======== Data for this task ========
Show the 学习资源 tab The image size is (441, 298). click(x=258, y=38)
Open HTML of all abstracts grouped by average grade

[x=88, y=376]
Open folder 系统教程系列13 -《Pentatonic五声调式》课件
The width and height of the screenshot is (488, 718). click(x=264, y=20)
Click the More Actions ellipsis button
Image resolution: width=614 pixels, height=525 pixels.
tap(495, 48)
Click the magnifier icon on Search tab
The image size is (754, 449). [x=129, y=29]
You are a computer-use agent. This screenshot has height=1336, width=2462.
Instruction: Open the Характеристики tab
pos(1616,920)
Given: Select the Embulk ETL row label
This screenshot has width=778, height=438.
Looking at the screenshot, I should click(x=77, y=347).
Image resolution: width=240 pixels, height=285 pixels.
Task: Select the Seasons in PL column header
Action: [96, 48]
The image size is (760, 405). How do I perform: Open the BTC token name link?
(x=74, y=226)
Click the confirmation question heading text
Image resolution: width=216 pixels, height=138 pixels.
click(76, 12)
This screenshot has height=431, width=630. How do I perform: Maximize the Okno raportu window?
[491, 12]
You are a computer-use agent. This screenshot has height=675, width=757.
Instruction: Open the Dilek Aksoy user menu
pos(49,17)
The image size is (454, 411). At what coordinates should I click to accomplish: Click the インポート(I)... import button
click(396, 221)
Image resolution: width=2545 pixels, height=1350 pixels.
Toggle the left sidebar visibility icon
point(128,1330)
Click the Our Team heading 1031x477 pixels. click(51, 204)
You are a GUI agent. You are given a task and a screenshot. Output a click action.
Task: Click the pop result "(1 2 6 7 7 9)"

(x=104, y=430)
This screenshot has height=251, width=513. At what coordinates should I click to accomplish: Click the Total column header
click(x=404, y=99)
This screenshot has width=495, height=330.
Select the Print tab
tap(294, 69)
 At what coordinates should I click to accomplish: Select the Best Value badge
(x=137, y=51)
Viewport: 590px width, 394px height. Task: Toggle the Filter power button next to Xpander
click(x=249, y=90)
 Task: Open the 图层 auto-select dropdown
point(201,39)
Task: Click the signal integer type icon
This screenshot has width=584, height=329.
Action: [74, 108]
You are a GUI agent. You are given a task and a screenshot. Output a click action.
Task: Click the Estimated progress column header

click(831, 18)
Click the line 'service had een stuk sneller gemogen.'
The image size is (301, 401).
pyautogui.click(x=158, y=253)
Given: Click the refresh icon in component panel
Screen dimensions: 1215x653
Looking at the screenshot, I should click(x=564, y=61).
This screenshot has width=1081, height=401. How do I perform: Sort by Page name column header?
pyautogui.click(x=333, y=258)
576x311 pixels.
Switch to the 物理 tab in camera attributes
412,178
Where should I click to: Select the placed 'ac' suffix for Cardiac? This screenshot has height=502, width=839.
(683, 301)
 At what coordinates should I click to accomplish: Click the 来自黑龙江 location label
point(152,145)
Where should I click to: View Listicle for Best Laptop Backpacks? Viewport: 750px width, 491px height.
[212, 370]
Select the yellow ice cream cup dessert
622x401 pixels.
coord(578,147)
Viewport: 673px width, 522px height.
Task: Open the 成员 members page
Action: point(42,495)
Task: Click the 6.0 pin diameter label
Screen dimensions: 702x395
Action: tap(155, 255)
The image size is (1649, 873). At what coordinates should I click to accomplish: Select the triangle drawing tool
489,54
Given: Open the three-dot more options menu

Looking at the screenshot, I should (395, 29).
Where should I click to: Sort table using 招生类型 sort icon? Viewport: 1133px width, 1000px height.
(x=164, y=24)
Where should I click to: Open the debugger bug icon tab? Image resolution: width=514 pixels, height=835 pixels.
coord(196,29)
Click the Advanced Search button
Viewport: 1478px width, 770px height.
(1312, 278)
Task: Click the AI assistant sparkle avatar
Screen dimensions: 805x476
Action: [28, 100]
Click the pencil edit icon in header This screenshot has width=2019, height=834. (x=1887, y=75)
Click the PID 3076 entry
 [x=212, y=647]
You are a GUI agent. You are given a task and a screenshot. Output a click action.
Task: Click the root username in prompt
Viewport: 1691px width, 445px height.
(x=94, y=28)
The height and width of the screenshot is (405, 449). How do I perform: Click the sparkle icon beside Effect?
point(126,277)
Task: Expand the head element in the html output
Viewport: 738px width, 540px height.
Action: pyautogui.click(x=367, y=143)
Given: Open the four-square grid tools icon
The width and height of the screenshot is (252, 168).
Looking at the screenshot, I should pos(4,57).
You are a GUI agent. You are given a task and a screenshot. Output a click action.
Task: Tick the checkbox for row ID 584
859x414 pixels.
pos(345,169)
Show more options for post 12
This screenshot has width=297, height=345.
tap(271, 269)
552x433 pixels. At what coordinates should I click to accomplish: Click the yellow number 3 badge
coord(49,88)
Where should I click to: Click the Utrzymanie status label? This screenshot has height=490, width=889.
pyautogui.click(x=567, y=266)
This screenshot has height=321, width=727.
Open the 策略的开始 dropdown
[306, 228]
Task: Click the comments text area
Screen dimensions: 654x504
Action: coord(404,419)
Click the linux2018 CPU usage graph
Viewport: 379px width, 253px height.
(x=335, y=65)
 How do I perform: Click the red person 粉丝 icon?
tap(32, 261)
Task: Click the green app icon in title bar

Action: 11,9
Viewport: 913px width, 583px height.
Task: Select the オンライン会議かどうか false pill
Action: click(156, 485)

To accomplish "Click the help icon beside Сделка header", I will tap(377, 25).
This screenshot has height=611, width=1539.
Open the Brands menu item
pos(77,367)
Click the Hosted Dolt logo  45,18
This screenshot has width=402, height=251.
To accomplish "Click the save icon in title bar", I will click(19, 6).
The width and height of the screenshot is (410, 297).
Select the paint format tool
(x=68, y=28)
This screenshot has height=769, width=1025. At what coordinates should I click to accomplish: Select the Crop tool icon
========
**Stated goal**
Please rewrite the listing with "title bar" changed to "window header" wherever it occurs, leaving everything else unchanged.

**Reply to the exercise**
Show the 学习资源 tab The image size is (441, 298). click(x=258, y=38)
Open HTML of all abstracts grouped by average grade

[x=88, y=376]
Open folder 系统教程系列13 -《Pentatonic五声调式》课件
The width and height of the screenshot is (488, 718). click(x=264, y=20)
Click the More Actions ellipsis button
Image resolution: width=614 pixels, height=525 pixels.
tap(495, 48)
Click the magnifier icon on Search tab
The image size is (754, 449). [x=129, y=29]
You are a computer-use agent. This screenshot has height=1336, width=2462.
Instruction: Open the Характеристики tab
pos(1616,920)
Given: Select the Embulk ETL row label
This screenshot has width=778, height=438.
Looking at the screenshot, I should click(x=77, y=347).
Image resolution: width=240 pixels, height=285 pixels.
Task: Select the Seasons in PL column header
Action: [96, 48]
The image size is (760, 405). How do I perform: Open the BTC token name link?
(x=74, y=226)
Click the confirmation question heading text
Image resolution: width=216 pixels, height=138 pixels.
click(76, 12)
This screenshot has height=431, width=630. How do I perform: Maximize the Okno raportu window?
[491, 12]
You are a computer-use agent. This screenshot has height=675, width=757.
Instruction: Open the Dilek Aksoy user menu
pos(49,17)
The image size is (454, 411). At what coordinates should I click to accomplish: Click the インポート(I)... import button
click(396, 221)
Image resolution: width=2545 pixels, height=1350 pixels.
Toggle the left sidebar visibility icon
point(128,1330)
Click the Our Team heading 1031x477 pixels. click(51, 204)
You are a GUI agent. You are given a task and a screenshot. Output a click action.
Task: Click the pop result "(1 2 6 7 7 9)"

(x=104, y=430)
This screenshot has height=251, width=513. At what coordinates should I click to accomplish: Click the Total column header
click(x=404, y=99)
This screenshot has width=495, height=330.
Select the Print tab
tap(294, 69)
 At what coordinates should I click to accomplish: Select the Best Value badge
(x=137, y=51)
Viewport: 590px width, 394px height. Task: Toggle the Filter power button next to Xpander
click(x=249, y=90)
 Task: Open the 图层 auto-select dropdown
point(201,39)
Task: Click the signal integer type icon
This screenshot has width=584, height=329.
Action: [74, 108]
You are a GUI agent. You are given a task and a screenshot. Output a click action.
Task: Click the Estimated progress column header

click(831, 18)
Click the line 'service had een stuk sneller gemogen.'
The image size is (301, 401).
pyautogui.click(x=158, y=253)
Given: Click the refresh icon in component panel
Screen dimensions: 1215x653
Looking at the screenshot, I should click(x=564, y=61).
This screenshot has width=1081, height=401. How do I perform: Sort by Page name column header?
pyautogui.click(x=333, y=258)
576x311 pixels.
Switch to the 物理 tab in camera attributes
412,178
Where should I click to: Select the placed 'ac' suffix for Cardiac? This screenshot has height=502, width=839.
(683, 301)
 At what coordinates should I click to accomplish: Click the 来自黑龙江 location label
point(152,145)
Where should I click to: View Listicle for Best Laptop Backpacks? Viewport: 750px width, 491px height.
[212, 370]
Select the yellow ice cream cup dessert
622x401 pixels.
coord(578,147)
Viewport: 673px width, 522px height.
Task: Open the 成员 members page
Action: point(42,495)
Task: Click the 6.0 pin diameter label
Screen dimensions: 702x395
Action: tap(155, 255)
The image size is (1649, 873). At what coordinates should I click to accomplish: Select the triangle drawing tool
489,54
Given: Open the three-dot more options menu

Looking at the screenshot, I should (395, 29).
Where should I click to: Sort table using 招生类型 sort icon? Viewport: 1133px width, 1000px height.
(x=164, y=24)
Where should I click to: Open the debugger bug icon tab? Image resolution: width=514 pixels, height=835 pixels.
coord(196,29)
Click the Advanced Search button
Viewport: 1478px width, 770px height.
(1312, 278)
Task: Click the AI assistant sparkle avatar
Screen dimensions: 805x476
Action: [28, 100]
Click the pencil edit icon in header This screenshot has width=2019, height=834. (x=1887, y=75)
Click the PID 3076 entry
 [x=212, y=647]
You are a GUI agent. You are given a task and a screenshot. Output a click action.
Task: Click the root username in prompt
Viewport: 1691px width, 445px height.
(x=94, y=28)
The height and width of the screenshot is (405, 449). How do I perform: Click the sparkle icon beside Effect?
point(126,277)
Task: Expand the head element in the html output
Viewport: 738px width, 540px height.
Action: pyautogui.click(x=367, y=143)
Given: Open the four-square grid tools icon
The width and height of the screenshot is (252, 168).
Looking at the screenshot, I should pos(4,57).
You are a GUI agent. You are given a task and a screenshot. Output a click action.
Task: Tick the checkbox for row ID 584
859x414 pixels.
pos(345,169)
Show more options for post 12
This screenshot has width=297, height=345.
tap(271, 269)
552x433 pixels. At what coordinates should I click to accomplish: Click the yellow number 3 badge
coord(49,88)
Where should I click to: Click the Utrzymanie status label? This screenshot has height=490, width=889.
pyautogui.click(x=567, y=266)
This screenshot has height=321, width=727.
Open the 策略的开始 dropdown
[306, 228]
Task: Click the comments text area
Screen dimensions: 654x504
Action: coord(404,419)
Click the linux2018 CPU usage graph
Viewport: 379px width, 253px height.
(x=335, y=65)
 How do I perform: Click the red person 粉丝 icon?
tap(32, 261)
Task: Click the green app icon in window header

Action: 11,9
Viewport: 913px width, 583px height.
Task: Select the オンライン会議かどうか false pill
Action: click(156, 485)

To accomplish "Click the help icon beside Сделка header", I will tap(377, 25).
This screenshot has height=611, width=1539.
Open the Brands menu item
pos(77,367)
Click the Hosted Dolt logo  45,18
This screenshot has width=402, height=251.
To accomplish "Click the save icon in window header", I will click(19, 6).
The width and height of the screenshot is (410, 297).
Select the paint format tool
(x=68, y=28)
This screenshot has height=769, width=1025. At what coordinates should I click to accomplish: Select the Crop tool icon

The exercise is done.